Mechanism of the Development of Autoimmune Dacryoadenitis in the Mouse Model for Primary Sjِgrenʹs Syndrome

To elucidate the mechanism of development in autoimmune lacrimal gland disease, we analyzed different aspects of autoimmune dacryoadenitis in a newly established mouse model for primary Sjögrenʹs syndrome, focusing on the local expressions of cytokine genes, and the repertoire of T cell receptor (TCR) Vβ genes transcribed within the inflammatory infiltration in the lacrimal glands. We found that the vast majority of inflammatory infiltration into the lacrimal glands were CD4+Vβ8+T cells. We detected the up-regulation of local cytokine genes (IL-1β, TNF-α, IL-2, IFN-γ, IL-10, IL-12p40) in the lacrimal glands with very early inflammatory lesions by reverse transcriptase (RT)–PCR analysis.

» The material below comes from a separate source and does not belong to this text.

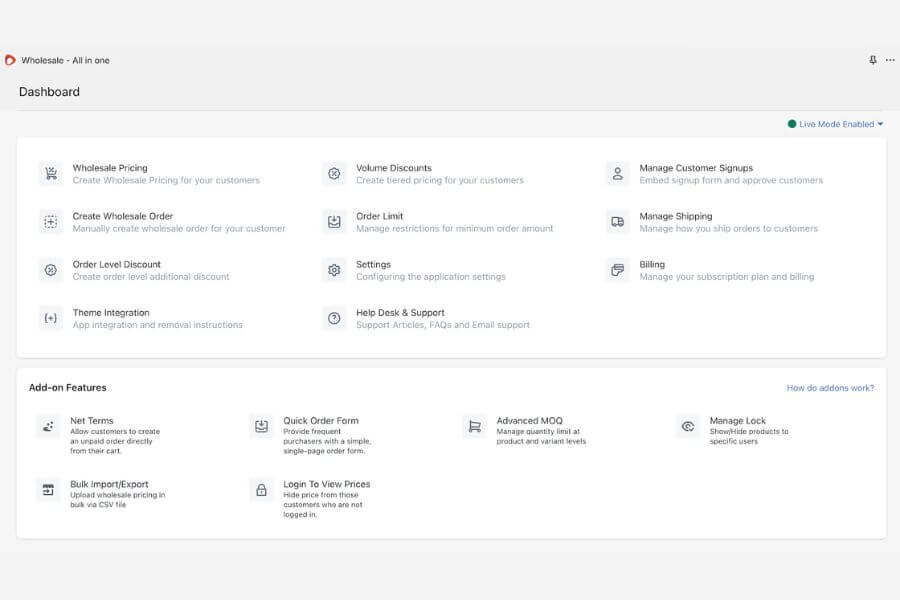The height and width of the screenshot is (600, 900).
Task: Click Bulk Import/Export for CSV uploads
Action: click(x=47, y=490)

The predominant expression of the Vβ8 gene segment was detected from a very early stage, while extensive age-related diversity of TCR Vβ gene usage was observed. Single-strand comformation polymorphism (SSCP) analysis demonstrated a distinct and a common binding pattern in the PCR product of the Vβ8 gene on the infiltrating cells during the course of the disease. These data suggest that in autoimmune dacryoadenitis of the mouse model for primary Sjögrenʹs syndrome there may be a restricted usage of TCR Vβ elements on a very early stage of the autoimmune lesion to recognize unknown self-antigen, and the autoreactive CD4+T cells constitute a unique cytokine profile in the autoimmune lacrimal gland disease.